According to the ACC (updated 2020), patients are considered:
- Submassive/intermediate risk if they have a PE with PESI Class 3–5, RV strain, +trop, or elevated BNP
- Massive/high risk if they have a PE with hypotension, clot in transit, syncope, or cardiac arrest
- Low risk if they have a PE without symptoms, HDS or e/o RV strain
I think a step-wise approach might be the easiest to digest since the recommendations are so broad and there are numerous management strategies for PEs.
- Diagnose (or suspect) the PE
- Massive vs submassive vs low risk? Using clinical criteria, biomarkers, and imaging
- If you have a crashing patient: cardiac arrest/hypotensive, they may need mechanical support so do this first (VA ECMO, resuscitate) with bridge to systemic tPA, CDT or surgical embolectomy.

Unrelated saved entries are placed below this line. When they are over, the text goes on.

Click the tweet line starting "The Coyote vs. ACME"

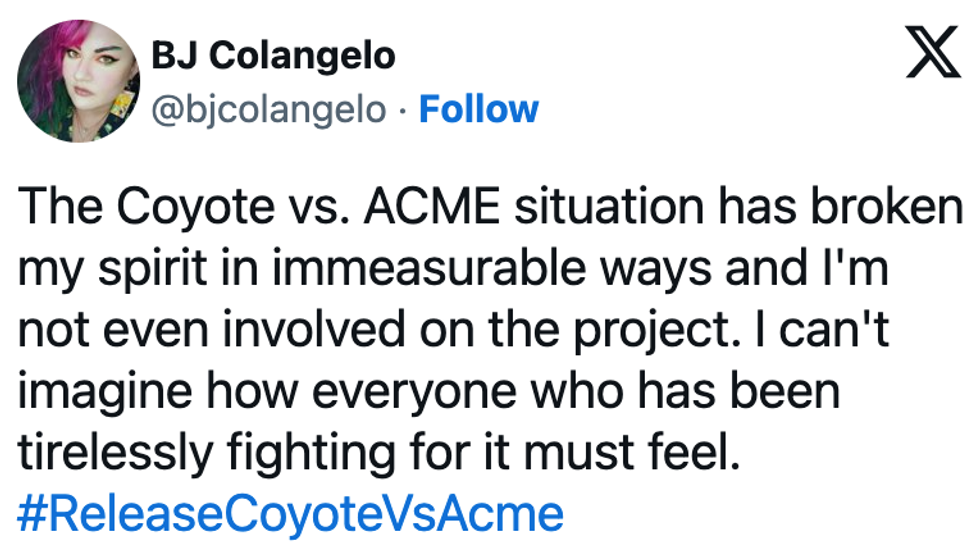pos(488,206)

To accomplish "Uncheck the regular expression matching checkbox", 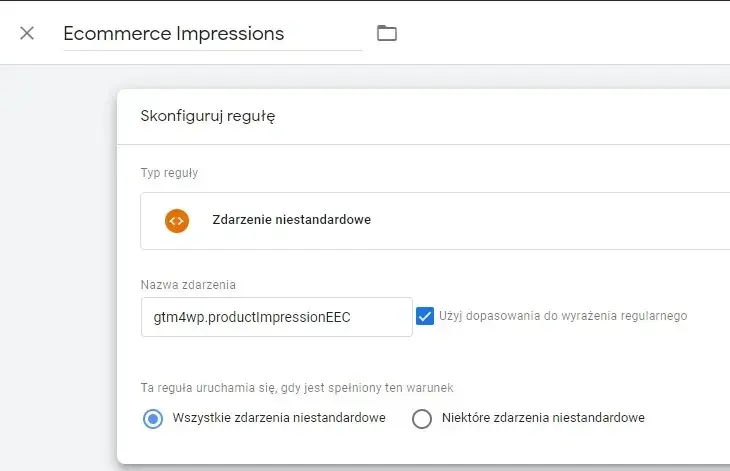I will click(x=424, y=316).
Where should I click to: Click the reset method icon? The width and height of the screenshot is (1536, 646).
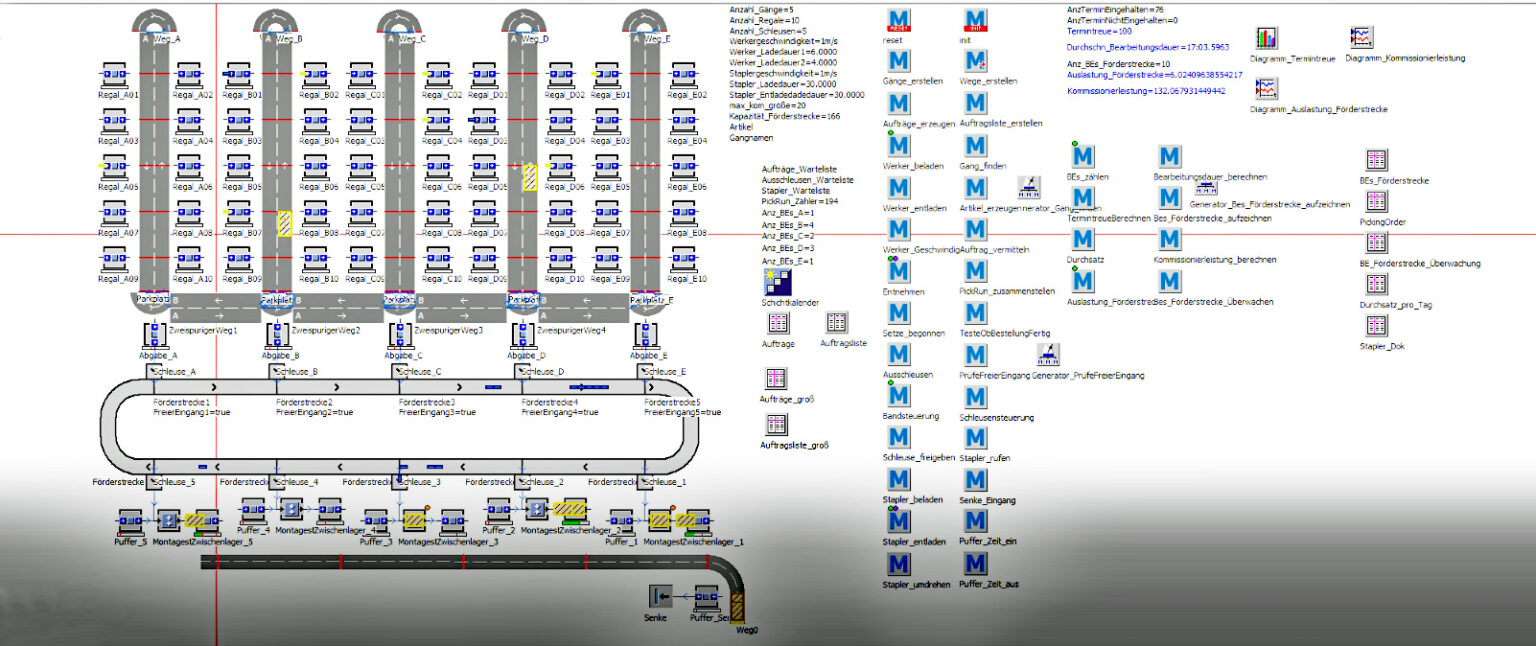[x=898, y=20]
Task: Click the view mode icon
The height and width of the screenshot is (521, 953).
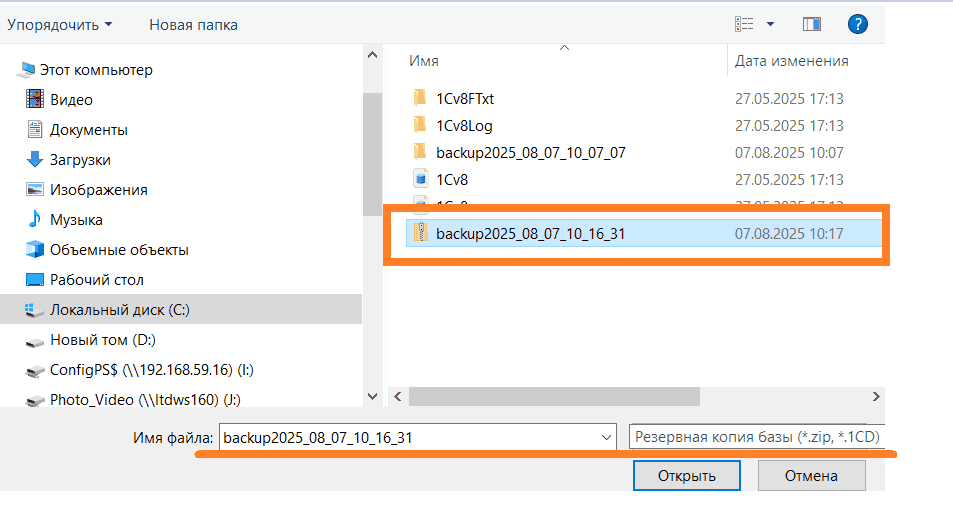Action: click(743, 24)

- Massive/high risk? Start AC (UFH vs fondaparinux vs LMWH) with consideration of systemic tPA, CDT/lytics or surgery. If relative CI to systemic, use catheter-directed-lytics. If absolute CI to systemic, use catheter- directed- thrombectomy. Same thing goes for submassive/intermediate.
- Submassive/intermediate? Start AC and if HDS start DOAC. Consider CDT if there are relative or absolute CI to systemic tPA
- You have a massive or submassive PE with absolute CI to systemic tPA, in shock that also have clot in transit (especially across PFO) or RV thrombus? Consider surgical embolectomy
Absolute CI to systemic tPA:
- active bleeding, prior ICH, structural brain disease, recent brain/spine surgery, recent head trauma/ brain injury
Relative CI to systemic tPA
- SBP>180, DBP>100, recent bleeding, recent surgery or invasive procedure, ischemic CVA within 3 mo, traumatic CPR, pericarditis, diabetic retinopathy, pregnancy, >75 yo, low body weight
Some CDT out there are EKOS, Inari Flowtriever, Indigo Penumbra, and Thrombolex.
The European Society of Cardiology (ESC) have very similar risk stratification but breakdown the intermediate into low and high intermediate. But basically:
High early mortality risk = hemodynamic compromise with PE
Intermediate high early mortality risk = PE with RV strain + elevated trop
Intermediate low early mortality risk = PE with either RV strain OR elevated trop
Low early mortality risk = none of the above
- If HDUS or RV strain for high or intermediate risk is noted, PESI calculation is not necessary.
My favorite part: Now what?
That was a whole ton of information. What will I do differently? A lot! I didn’t know more than half of this information. I always activate my PERT. But now I can recognize the risk factors and perhaps fight for certain patients I think are good candidates for therapy. I usually always start heparin drip anyways while I come up with a plan. If I have a patient with no CI to tPA who is on a bit of pressor since they’re hypotensive with e/o RV strain (I see this a lot whether it’s directly on TTE or there is a >1 RV:LV ratio with contrast reflux in the IVC), I’ll probably reach for tPA or ask my IR and MICU attendings to see if they want to enroll this patient in a CDT trial. But if they look fine w/o radiologic evidence of badness, we can start the DOAC and maybe discharge home the next day. I think it’s clear when patients are HDUS and need surgery or mechanical support.
I’m going to post this first. I’ll add more in a bit. I have an anecdotal case report I’d like to talk about. Enjoy.